The most important thing you need is a data file with text segmented according to the standard you want to use. For example, for the CTB model we distribution, which follows the Penn Chinese Treebank segmentation standard, we use the Chinese Treebank 7.0 data set.
You will need to convert your data set to text in the following format:
中国 进出口 银行 与 中国 银行 加强 合作 新华社 北京 十二月 二十六日 电 （ 记者 周根良 ） ...
Each individual sentence is on its own line, and spaces are used to denote word breaks.
Some data sets will come in the format of Penn trees. There are various ways to convert this to segmented text; one way which uses our tool suite is to use the
java edu.stanford.nlp.trees.Treebanks -words ctb7.mrg
Treebanks tool is not included in the segmenter download, but it is available in the corenlp download.
Another useful tool is a dictionary of known words. This should include named entities such as people, places, companies, etc. which the model might segment as a single word. This is not actually required, but it will help identity named entities which the segmenter has not seen before. For example, our file of named entities includes names such as
吳毅成 吳浩康 吳淑珍 ...
To build a dictionary usable by our model, you want to collect lists of words and then use the
ChineseDictionary tool to combine them into one serialized dictionary.
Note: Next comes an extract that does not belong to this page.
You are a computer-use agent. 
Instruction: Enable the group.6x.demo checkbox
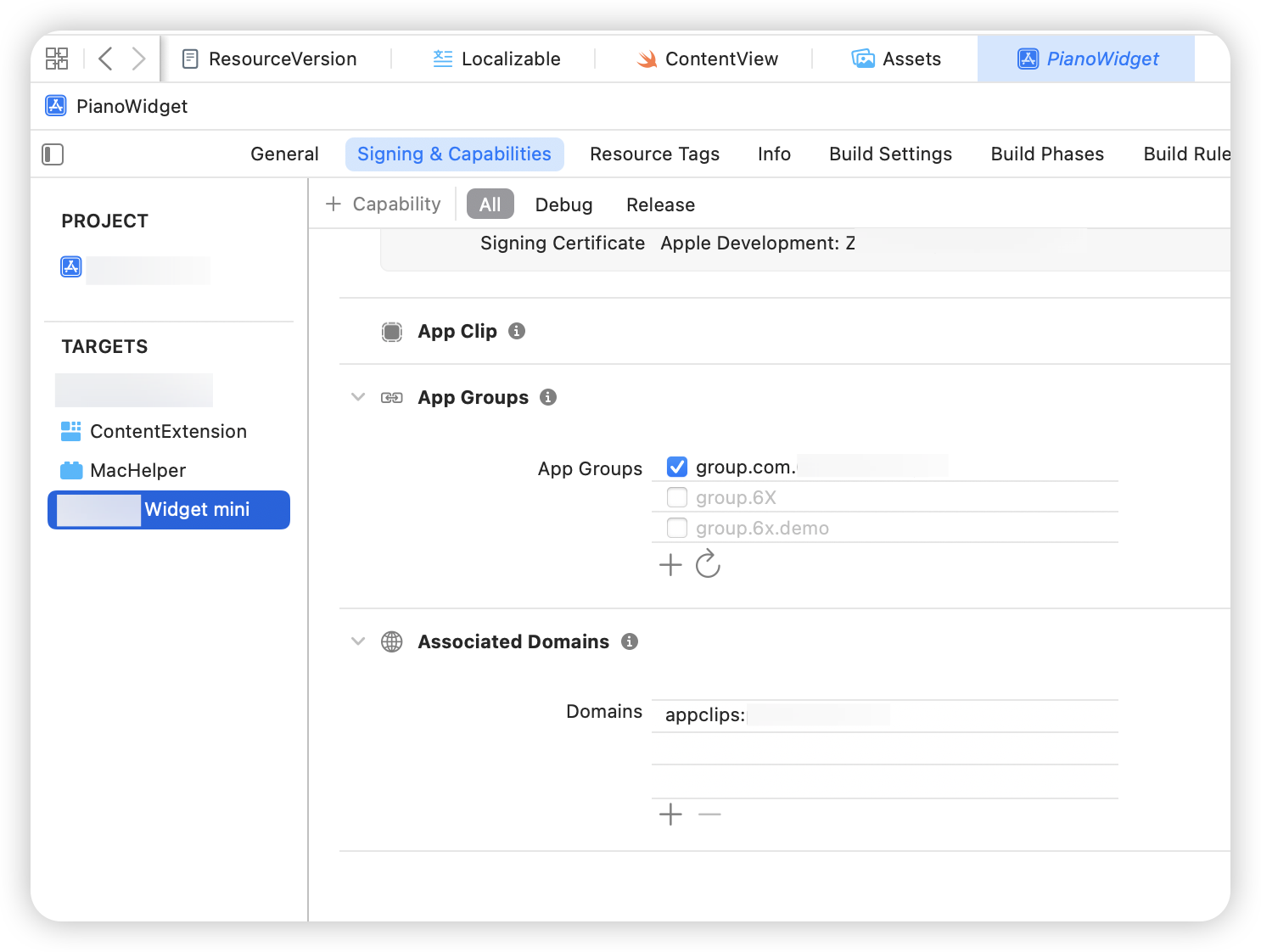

java edu.stanford.nlp.wordseg.ChineseDictionary -inputDicts names.txt,places.txt,words.txt,... -output dict.ser.gz
If you want to use our existing dictionary as a starting point, you can include it as one of the filenames. Words have a maximum lexicon length (probably 6, see the
ChineseDictionary source) and words longer than that will be truncated. There is also handling of words with a “mid dot” character; this occasionally shows up in machine translation, and if a word with a mid dot shows up in the dictionary, we accept the word either with or without the dot.
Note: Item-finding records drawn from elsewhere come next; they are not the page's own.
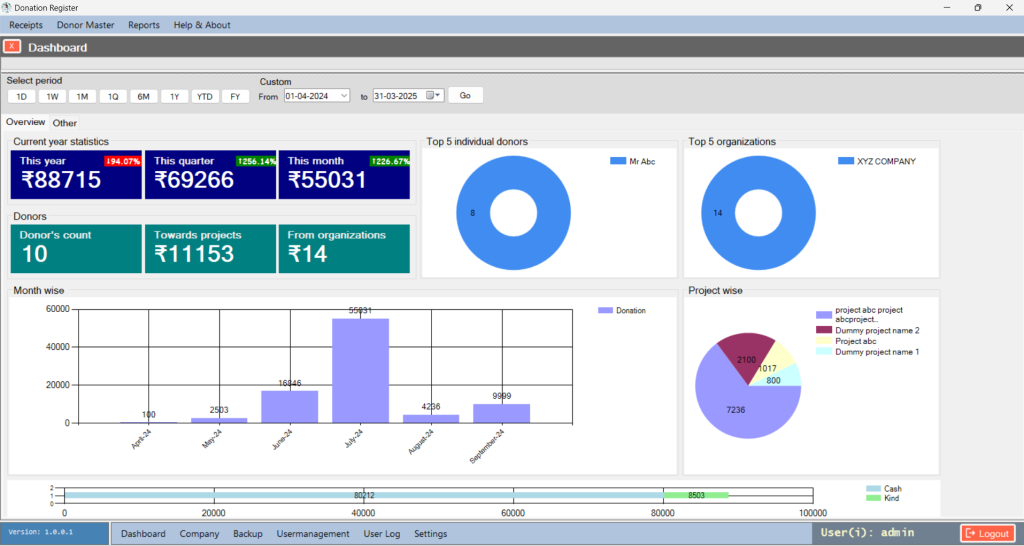Click the Dummy project name 2 color swatch

[824, 330]
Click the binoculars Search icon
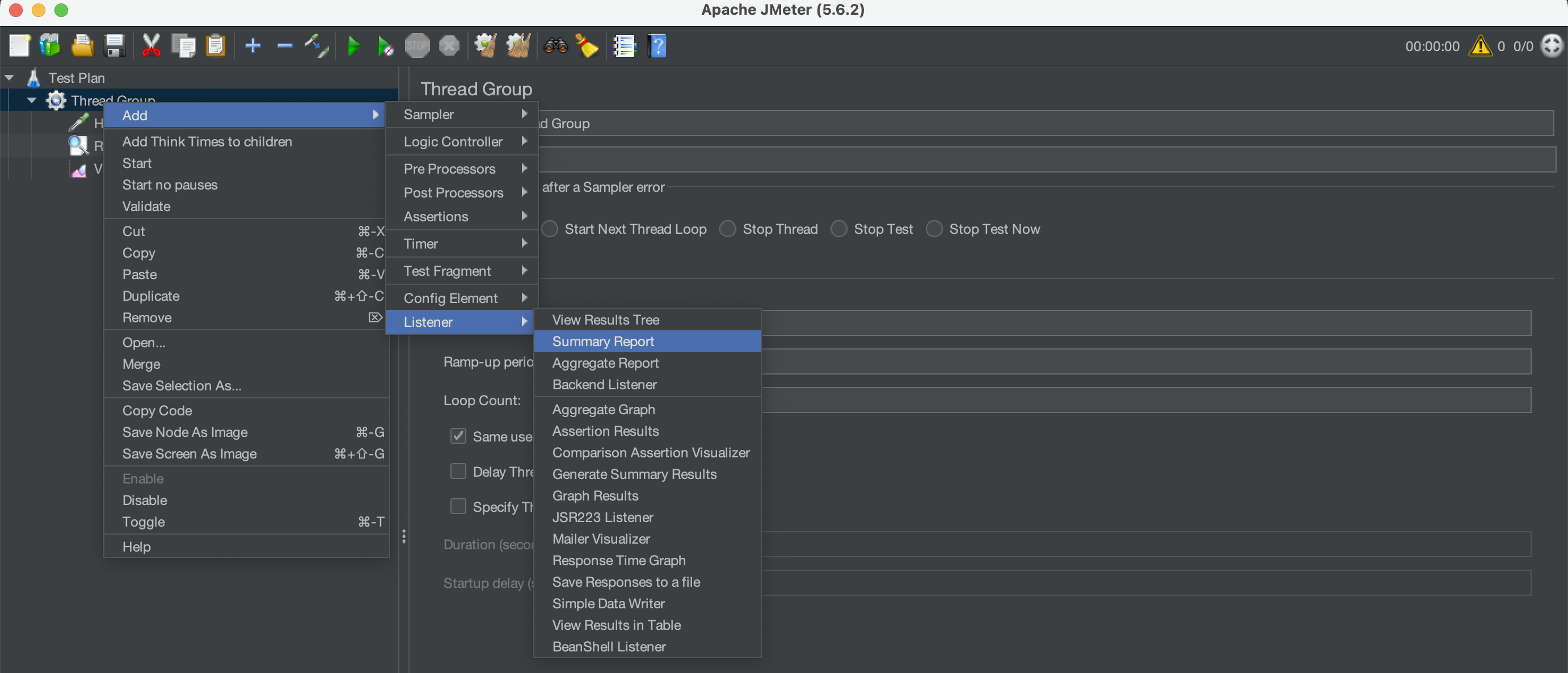1568x673 pixels. 555,47
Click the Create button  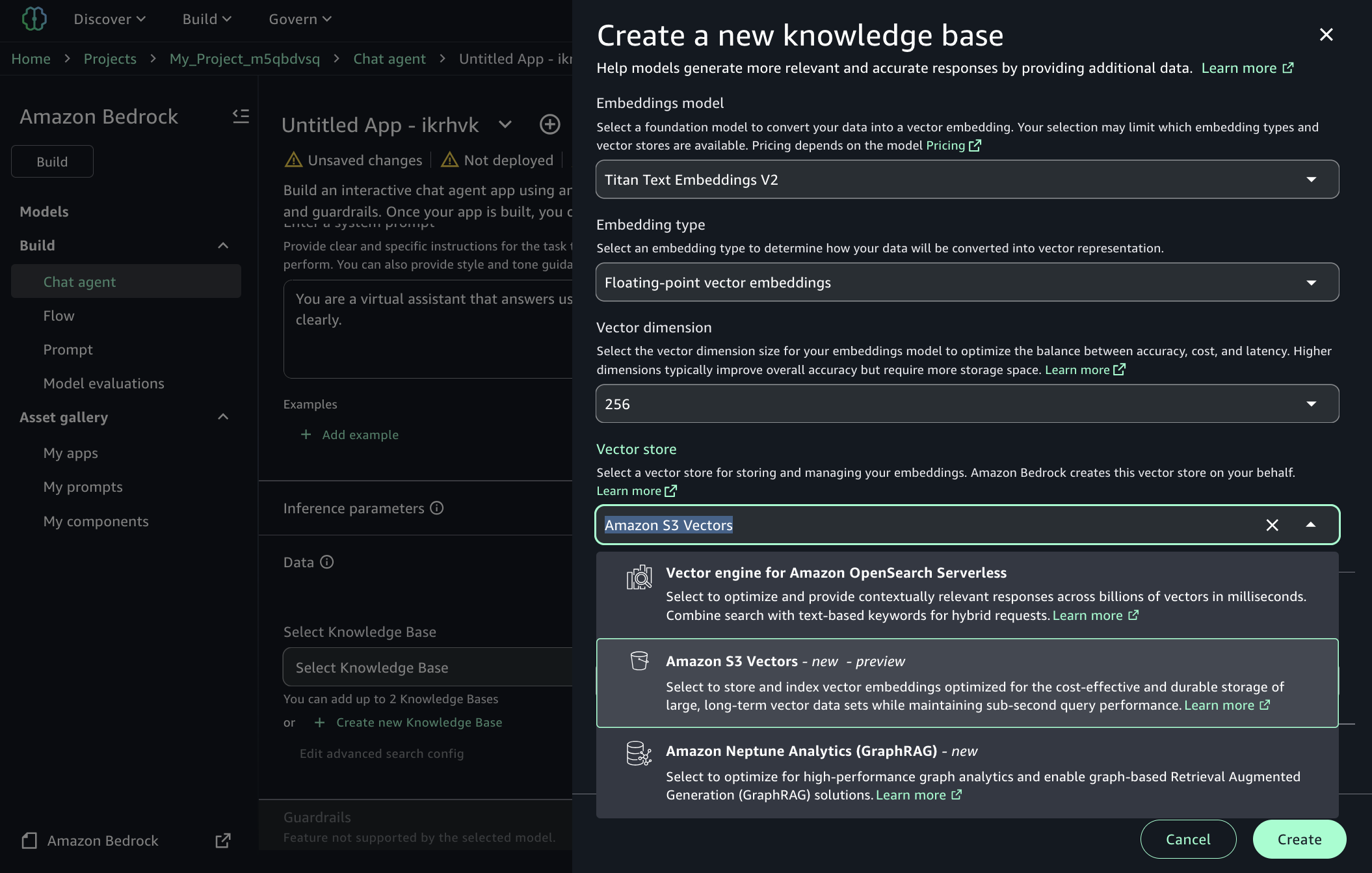tap(1299, 839)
You will also need a properties file which tells the classifier which features to use. An example properties file is included in the
data directory of the segmenter download.
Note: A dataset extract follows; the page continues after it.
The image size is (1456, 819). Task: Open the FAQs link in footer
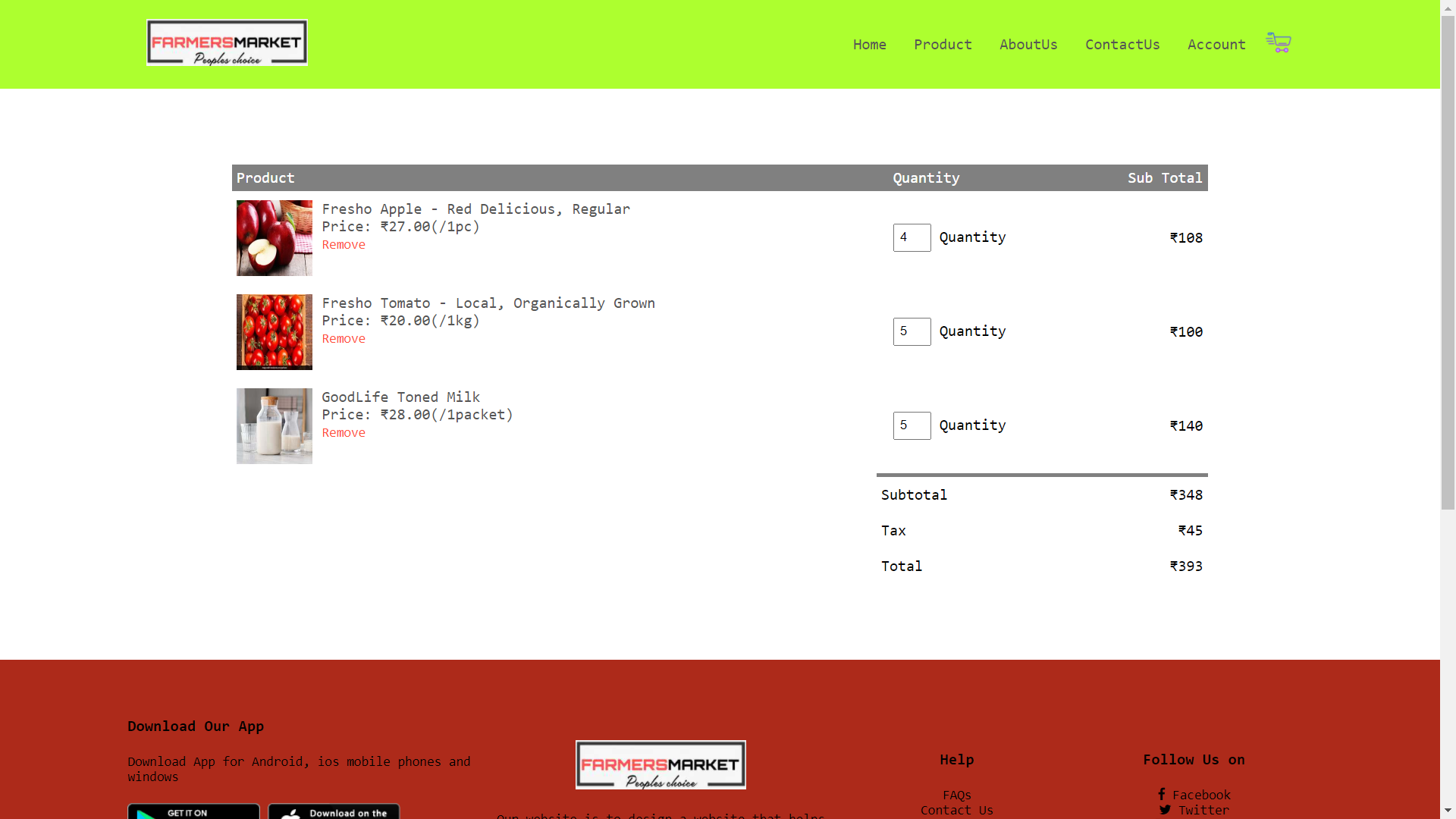coord(956,795)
Finally, some of the features used by the existing models require additional data files, which are included in the
data/dict directory of the segmenter download. To figure out which files correspond to which features, please search in the source code for the appropriate filename. You can probably just reuse the existing data files.
Once you have all of these components, you can then train a new model with a command line such as
java -mx15g edu.stanford.nlp.ie.crf.CRFClassifier -prop ctb.prop -serDictionary dict-chris6.ser.gz -sighanCorporaDict data -trainFile train.txt -serializeTo newmodel.ser.gz > newmodel.log 2> newmodel.err
It really does take a lot of memory to train a new classifier. The NER FAQ presents some tips for using less memory, if needed.
You can add new words to the existing segmentation model without retraining the entire thing. The tool edu.stanford.nlp.wordseg.ChineseDictionary has the functionality to add a new file to the existing dictionary (dict- chris6.ser.gz, for example). Please see the linked javadoc or the source code itself for more information.
Another easier way is to simply use multiple dictionary files at once. The
-serDictionary flag takes a comma separated list of filenames, and it can also process
.txt files. Any additional words which should go in the dictionary can be added to a supplementary file, one word per line. When using the segmenter as part of CoreNLP, the property to use is
-segment.serDictionary (Make sure to include the original value from the properties file.)